### Work instructions
Please give the data again in full, exactly as it reads.

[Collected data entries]

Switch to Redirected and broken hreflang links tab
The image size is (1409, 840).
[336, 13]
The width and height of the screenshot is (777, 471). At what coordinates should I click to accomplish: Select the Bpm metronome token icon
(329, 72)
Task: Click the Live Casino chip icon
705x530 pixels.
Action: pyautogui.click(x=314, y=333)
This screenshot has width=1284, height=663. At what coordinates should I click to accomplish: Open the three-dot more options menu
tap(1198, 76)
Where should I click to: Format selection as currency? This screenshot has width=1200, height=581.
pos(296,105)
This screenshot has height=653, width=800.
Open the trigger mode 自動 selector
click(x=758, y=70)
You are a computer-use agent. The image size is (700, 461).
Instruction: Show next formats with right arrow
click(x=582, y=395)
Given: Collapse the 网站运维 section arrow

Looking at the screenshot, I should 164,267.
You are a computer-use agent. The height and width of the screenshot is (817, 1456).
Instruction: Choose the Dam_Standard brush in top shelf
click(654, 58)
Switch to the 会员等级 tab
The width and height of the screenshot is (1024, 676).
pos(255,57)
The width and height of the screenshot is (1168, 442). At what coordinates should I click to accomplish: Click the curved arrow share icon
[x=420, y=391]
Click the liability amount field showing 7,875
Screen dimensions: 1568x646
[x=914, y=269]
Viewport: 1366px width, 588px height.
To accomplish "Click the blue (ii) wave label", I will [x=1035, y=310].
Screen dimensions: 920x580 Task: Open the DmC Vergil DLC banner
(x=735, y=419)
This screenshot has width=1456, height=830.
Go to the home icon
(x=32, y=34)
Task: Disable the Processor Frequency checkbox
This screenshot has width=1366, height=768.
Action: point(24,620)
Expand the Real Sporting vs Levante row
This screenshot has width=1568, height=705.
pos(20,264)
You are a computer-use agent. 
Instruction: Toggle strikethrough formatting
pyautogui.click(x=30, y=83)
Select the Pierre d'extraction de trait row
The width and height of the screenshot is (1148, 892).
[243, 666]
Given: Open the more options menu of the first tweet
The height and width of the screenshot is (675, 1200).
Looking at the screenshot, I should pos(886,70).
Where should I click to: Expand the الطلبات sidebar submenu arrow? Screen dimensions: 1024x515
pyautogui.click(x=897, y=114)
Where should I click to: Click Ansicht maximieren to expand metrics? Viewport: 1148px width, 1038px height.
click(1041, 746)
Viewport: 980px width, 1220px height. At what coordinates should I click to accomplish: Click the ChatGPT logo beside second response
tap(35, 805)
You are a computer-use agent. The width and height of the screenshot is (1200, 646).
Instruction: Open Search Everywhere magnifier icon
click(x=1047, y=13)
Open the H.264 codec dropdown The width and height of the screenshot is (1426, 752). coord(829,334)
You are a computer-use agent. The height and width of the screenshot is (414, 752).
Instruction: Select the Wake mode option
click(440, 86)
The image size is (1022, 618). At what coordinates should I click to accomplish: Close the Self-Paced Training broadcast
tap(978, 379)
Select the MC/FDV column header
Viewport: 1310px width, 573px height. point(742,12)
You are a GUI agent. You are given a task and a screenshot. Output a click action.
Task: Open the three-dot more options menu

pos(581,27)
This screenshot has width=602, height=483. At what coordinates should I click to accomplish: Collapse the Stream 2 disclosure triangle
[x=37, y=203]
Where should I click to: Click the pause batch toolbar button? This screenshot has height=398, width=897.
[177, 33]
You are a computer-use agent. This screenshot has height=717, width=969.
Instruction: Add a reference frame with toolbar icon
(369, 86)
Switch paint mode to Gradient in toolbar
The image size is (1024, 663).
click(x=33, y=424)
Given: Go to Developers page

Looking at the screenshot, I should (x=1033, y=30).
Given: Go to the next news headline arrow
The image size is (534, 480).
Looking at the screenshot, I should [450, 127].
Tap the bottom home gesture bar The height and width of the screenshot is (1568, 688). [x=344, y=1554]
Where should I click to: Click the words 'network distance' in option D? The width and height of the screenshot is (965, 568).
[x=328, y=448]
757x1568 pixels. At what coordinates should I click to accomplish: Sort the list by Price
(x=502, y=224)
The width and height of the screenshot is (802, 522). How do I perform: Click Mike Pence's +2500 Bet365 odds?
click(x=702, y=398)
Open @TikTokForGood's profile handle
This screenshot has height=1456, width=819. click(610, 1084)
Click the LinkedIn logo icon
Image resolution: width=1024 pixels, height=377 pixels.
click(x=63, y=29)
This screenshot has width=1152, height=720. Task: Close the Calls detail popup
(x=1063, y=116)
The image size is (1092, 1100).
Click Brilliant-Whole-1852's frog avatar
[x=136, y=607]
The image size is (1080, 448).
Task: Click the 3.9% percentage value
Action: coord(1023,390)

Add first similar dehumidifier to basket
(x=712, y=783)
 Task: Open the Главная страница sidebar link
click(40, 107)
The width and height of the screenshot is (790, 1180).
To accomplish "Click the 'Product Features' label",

### Exercise answer
Switch to Redirected and broken hreflang links tab
The image size is (1409, 840).
[336, 13]
The width and height of the screenshot is (777, 471). At what coordinates should I click to accomplish: Select the Bpm metronome token icon
(329, 72)
Task: Click the Live Casino chip icon
705x530 pixels.
Action: pyautogui.click(x=314, y=333)
This screenshot has width=1284, height=663. At what coordinates should I click to accomplish: Open the three-dot more options menu
tap(1198, 76)
Where should I click to: Format selection as currency? This screenshot has width=1200, height=581.
pos(296,105)
This screenshot has height=653, width=800.
Open the trigger mode 自動 selector
click(x=758, y=70)
You are a computer-use agent. The image size is (700, 461).
Instruction: Show next formats with right arrow
click(x=582, y=395)
Given: Collapse the 网站运维 section arrow

Looking at the screenshot, I should 164,267.
You are a computer-use agent. The height and width of the screenshot is (817, 1456).
Instruction: Choose the Dam_Standard brush in top shelf
click(654, 58)
Switch to the 会员等级 tab
The width and height of the screenshot is (1024, 676).
pos(255,57)
The width and height of the screenshot is (1168, 442). At what coordinates should I click to accomplish: Click the curved arrow share icon
[x=420, y=391]
Click the liability amount field showing 7,875
Screen dimensions: 1568x646
[x=914, y=269]
Viewport: 1366px width, 588px height.
To accomplish "Click the blue (ii) wave label", I will [x=1035, y=310].
Screen dimensions: 920x580 Task: Open the DmC Vergil DLC banner
(x=735, y=419)
This screenshot has width=1456, height=830.
Go to the home icon
(x=32, y=34)
Task: Disable the Processor Frequency checkbox
This screenshot has width=1366, height=768.
Action: point(24,620)
Expand the Real Sporting vs Levante row
This screenshot has width=1568, height=705.
pos(20,264)
You are a computer-use agent. 
Instruction: Toggle strikethrough formatting
pyautogui.click(x=30, y=83)
Select the Pierre d'extraction de trait row
The width and height of the screenshot is (1148, 892).
[243, 666]
Given: Open the more options menu of the first tweet
The height and width of the screenshot is (675, 1200).
Looking at the screenshot, I should pos(886,70).
Where should I click to: Expand the الطلبات sidebar submenu arrow? Screen dimensions: 1024x515
pyautogui.click(x=897, y=114)
Where should I click to: Click Ansicht maximieren to expand metrics? Viewport: 1148px width, 1038px height.
click(1041, 746)
Viewport: 980px width, 1220px height. At what coordinates should I click to accomplish: Click the ChatGPT logo beside second response
tap(35, 805)
You are a computer-use agent. The width and height of the screenshot is (1200, 646).
Instruction: Open Search Everywhere magnifier icon
click(x=1047, y=13)
Open the H.264 codec dropdown The width and height of the screenshot is (1426, 752). coord(829,334)
You are a computer-use agent. The height and width of the screenshot is (414, 752).
Instruction: Select the Wake mode option
click(440, 86)
The image size is (1022, 618). At what coordinates should I click to accomplish: Close the Self-Paced Training broadcast
tap(978, 379)
Select the MC/FDV column header
Viewport: 1310px width, 573px height. point(742,12)
You are a GUI agent. You are given a task and a screenshot. Output a click action.
Task: Open the three-dot more options menu

pos(581,27)
This screenshot has width=602, height=483. At what coordinates should I click to accomplish: Collapse the Stream 2 disclosure triangle
[x=37, y=203]
Where should I click to: Click the pause batch toolbar button? This screenshot has height=398, width=897.
[177, 33]
You are a computer-use agent. This screenshot has height=717, width=969.
Instruction: Add a reference frame with toolbar icon
(369, 86)
Switch paint mode to Gradient in toolbar
The image size is (1024, 663).
click(x=33, y=424)
Given: Go to Developers page

Looking at the screenshot, I should (x=1033, y=30).
Given: Go to the next news headline arrow
The image size is (534, 480).
Looking at the screenshot, I should [450, 127].
Tap the bottom home gesture bar The height and width of the screenshot is (1568, 688). [x=344, y=1554]
Where should I click to: Click the words 'network distance' in option D? The width and height of the screenshot is (965, 568).
[x=328, y=448]
757x1568 pixels. At what coordinates should I click to accomplish: Sort the list by Price
(x=502, y=224)
The width and height of the screenshot is (802, 522). How do I perform: Click Mike Pence's +2500 Bet365 odds?
click(x=702, y=398)
Open @TikTokForGood's profile handle
This screenshot has height=1456, width=819. click(610, 1084)
Click the LinkedIn logo icon
Image resolution: width=1024 pixels, height=377 pixels.
click(x=63, y=29)
This screenshot has width=1152, height=720. Task: Close the Calls detail popup
(x=1063, y=116)
The image size is (1092, 1100).
Click Brilliant-Whole-1852's frog avatar
[x=136, y=607]
The image size is (1080, 448).
Task: Click the 3.9% percentage value
Action: coord(1023,390)

Add first similar dehumidifier to basket
(x=712, y=783)
 Task: Open the Главная страница sidebar link
click(40, 107)
The width and height of the screenshot is (790, 1180).
To accomplish "Click the 'Product Features' label",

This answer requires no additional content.